Newsweek has a very sad report on some of the people who make up the daily Iraqi death toll. Too often they are just numbers to us. This brings some of their humanity to us.
Jawad Jasem, 44, was serving a customer at his pushcart outside the courthouse when the bomb exploded. The son of a poor Shia farmer, Jasem had wanted to be an engineer. When he was 18, family friends got him into the Air Force, where he earned good money working on jets—until the Army, desperate for infantrymen in the war with Iran, sent him to the front. He was wounded four times. He was not allowed to return to civilian life after the war, even though he had a wife and five children. "He used to tell everyone that the last day of his military service would be the happiest day of his life," says his younger brother, Kareem, a shopkeeper. "He said he'd celebrate with a great party in which he would make a feast for the entire city."

It didn't turn out that way. His last day of duty was April 8, 2003, when U.S. troops entered Baghdad. Jawad was among thousands of Iraqi soldiers who stripped off their uniforms and fled.

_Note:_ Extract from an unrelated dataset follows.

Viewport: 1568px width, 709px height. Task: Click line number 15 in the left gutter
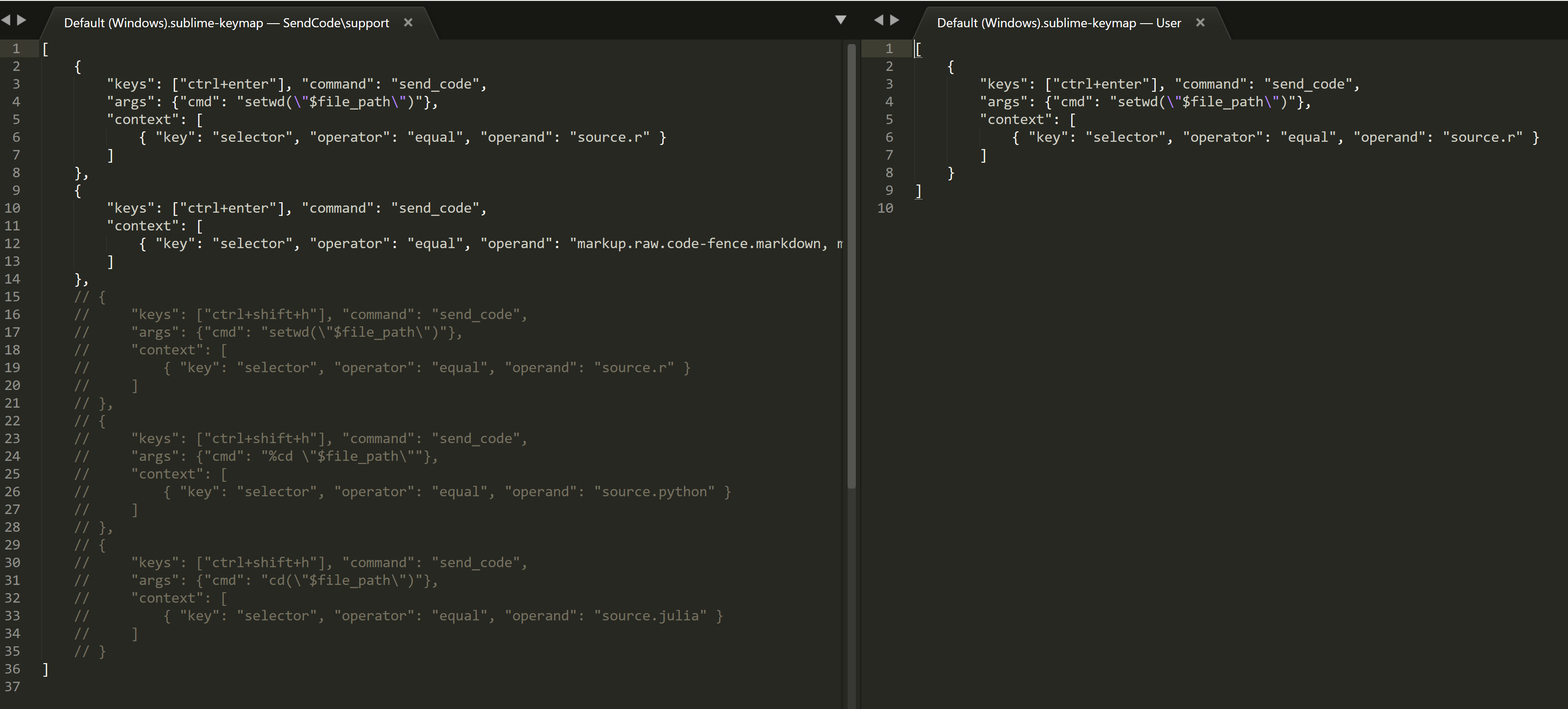13,296
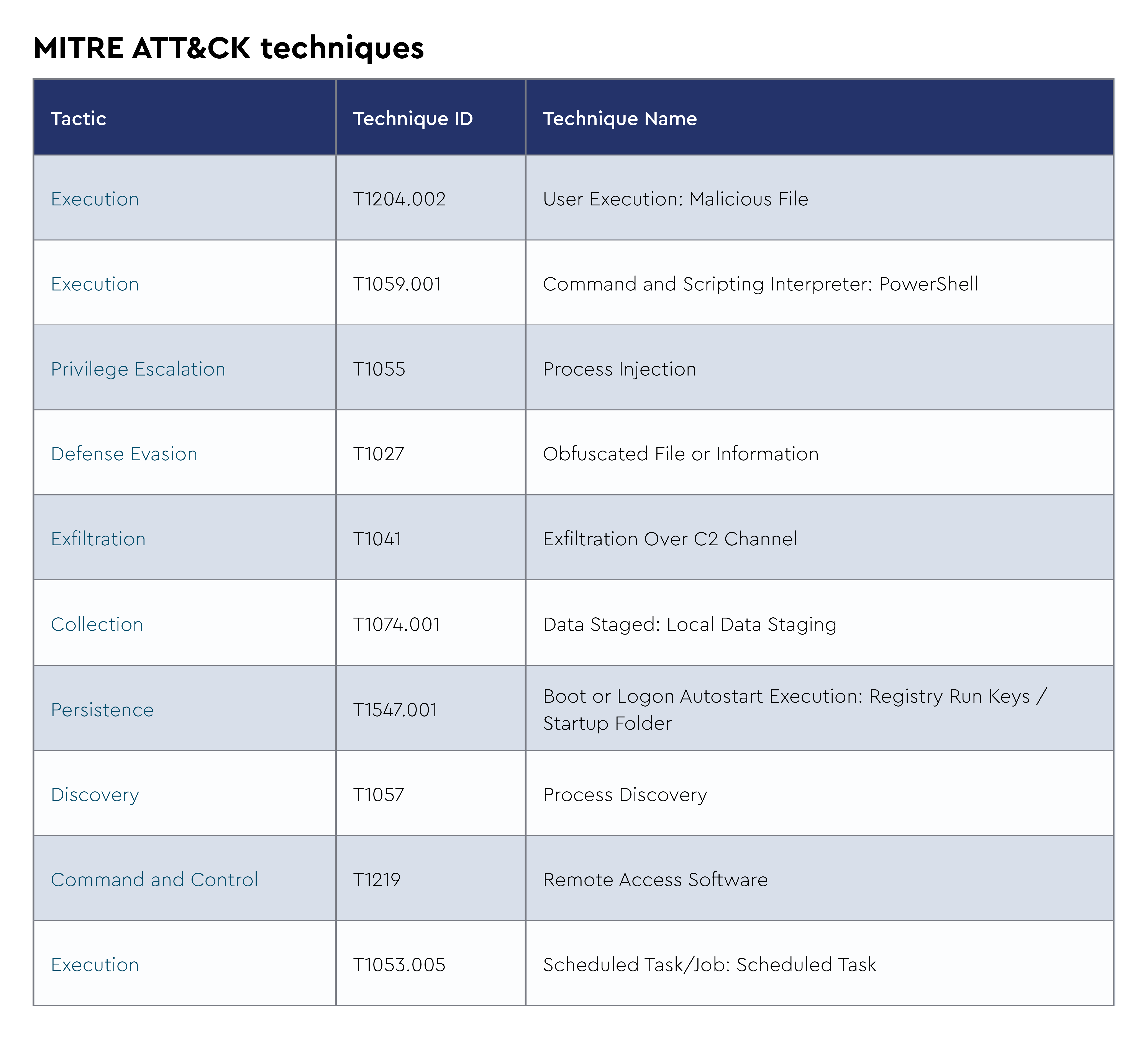1148x1043 pixels.
Task: Select the T1055 technique ID text
Action: point(379,369)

He started over, buying his pushcart and setting up in front of the courthouse. He built a good business. It was a predominantly Shia neighborhood, but the bomber killed members of both sects indiscriminately. "Evil has no eyes," says Kareem Jasem. "Jawad's shop had turned into just a big hole ... and his body was smashed into a wall."...


For Suhad Shakir, 36, her new job was a dream come true. She had always wanted to work with Americans, and she loved helping people. Last September she quit her post as a journalist at state-owned TV and jumped at an opening with the Iraqi Assistance Center, a Coalition-run office in the Green Zone that works with U.S. and Iraqi agencies to provide social services. It seemed safer than reporting, and it paid better.

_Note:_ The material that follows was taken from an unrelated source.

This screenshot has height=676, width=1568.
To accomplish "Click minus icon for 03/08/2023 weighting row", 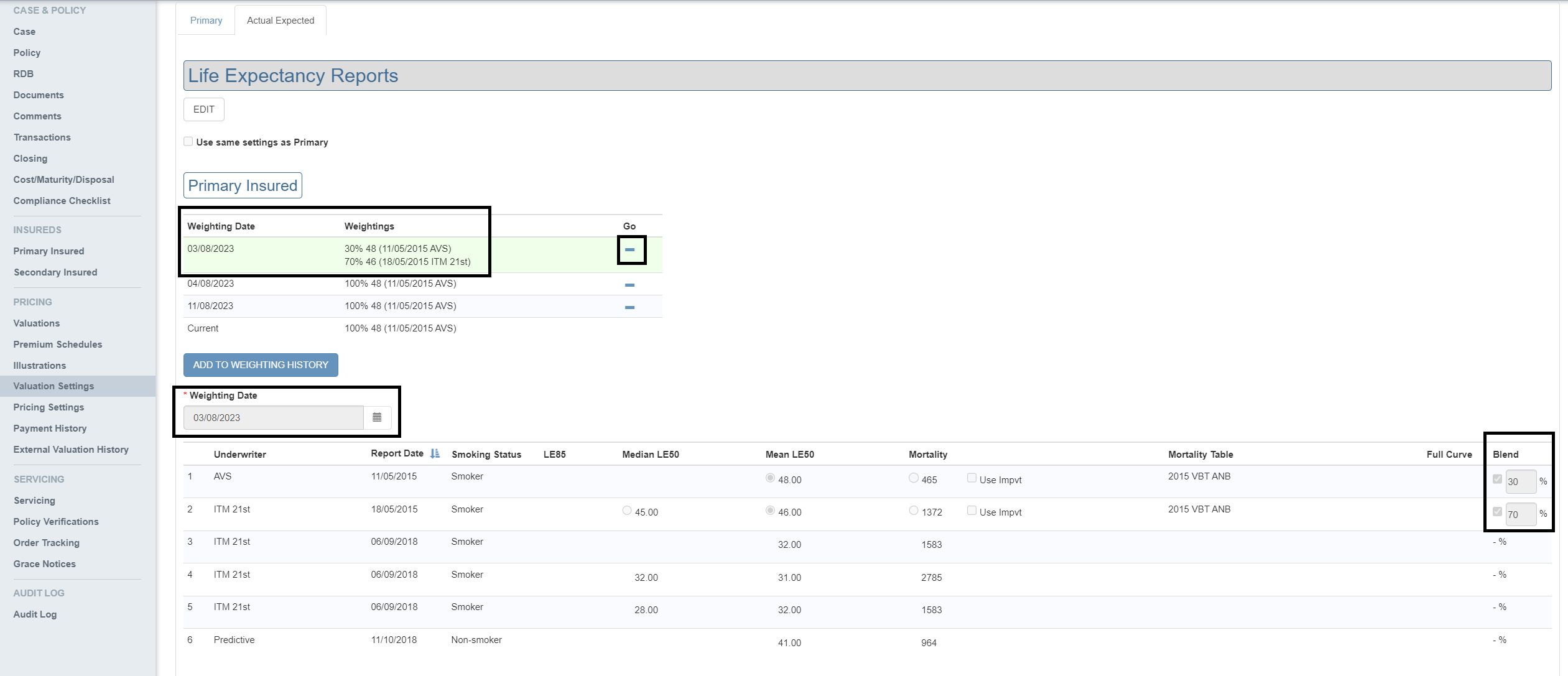I will [629, 249].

On Feb. 4 she was on her way to work, waiting in the queue at a checkpoint near an entrance to the Green Zone which is often targeted by suicide bombers. Shakir was in the slow lane, for Iraqi cars that are subject to careful searches. A convoy of armored vehicles came roaring up and got stuck at the checkpoint. One of the bodyguards in the first vehicle threw a bottle of water at the driver in front of Shakir to signal him to move. The driver panicked and backed into Shakir's car. She tried to get out of the way but backed into the car behind her. Someone aboard the fourth vehicle in the convoy, seeing Shakir's sudden move, opened fire, hitting her once. The vehicle slowed and a goateed Westerner in khaki leaned out his window and shot her again in the face at close range. Then the convoy raced off into the Green Zone.

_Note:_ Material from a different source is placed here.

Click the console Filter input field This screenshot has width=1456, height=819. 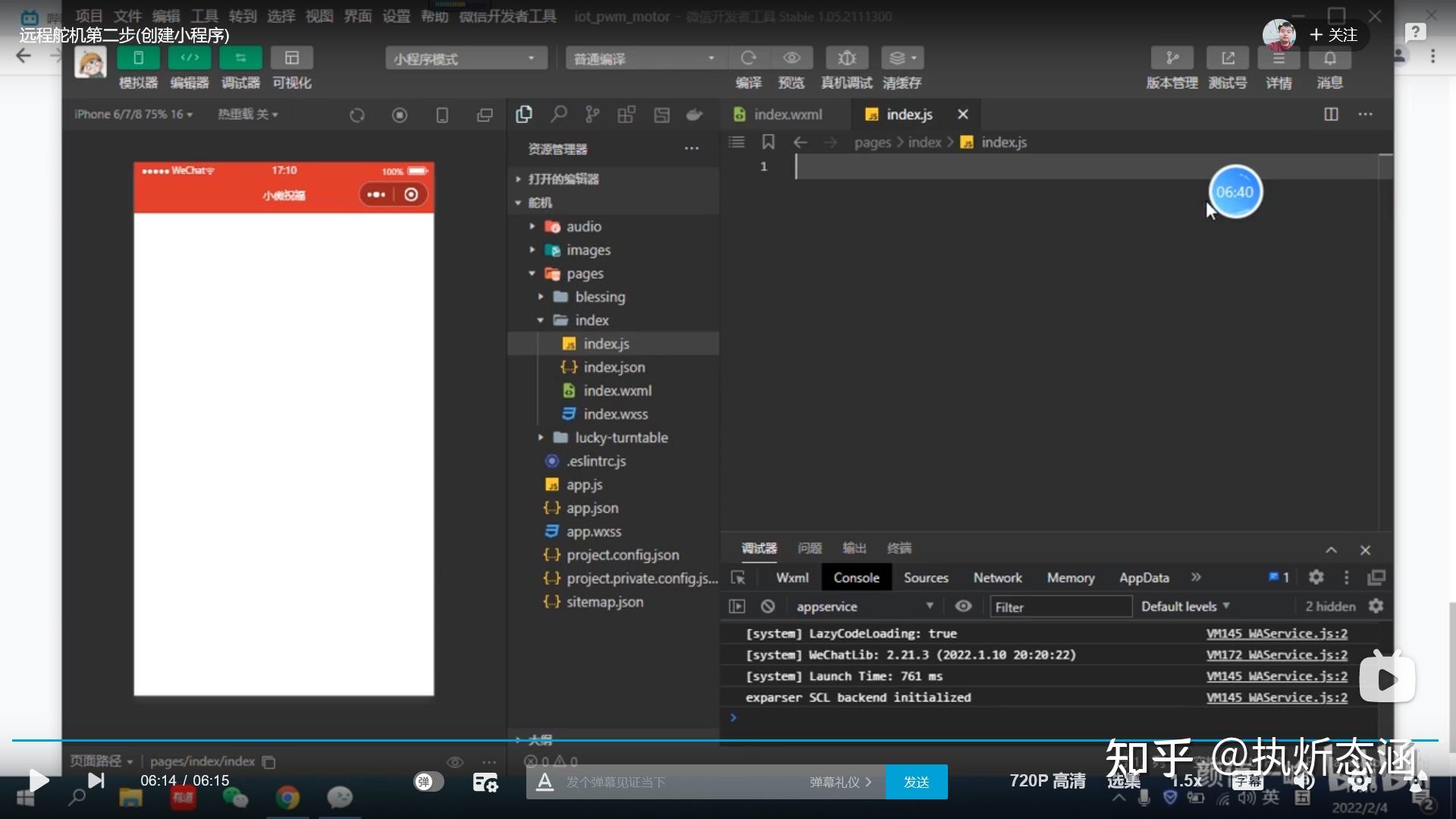[x=1059, y=607]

Iraqi cops think Shakir's killer mistook her for a suicide bomber, but they say they're continuing to investigate. "It is very important I know why she is killed and who killed her," said Shakir's mother, Salima Kadhim, dressed in black a month after her daughter's death. Like many Iraqis, she still waits.
Just people trying to live a normal life, support their families and in the wrong place at the wrong time. Well Done, Georgie!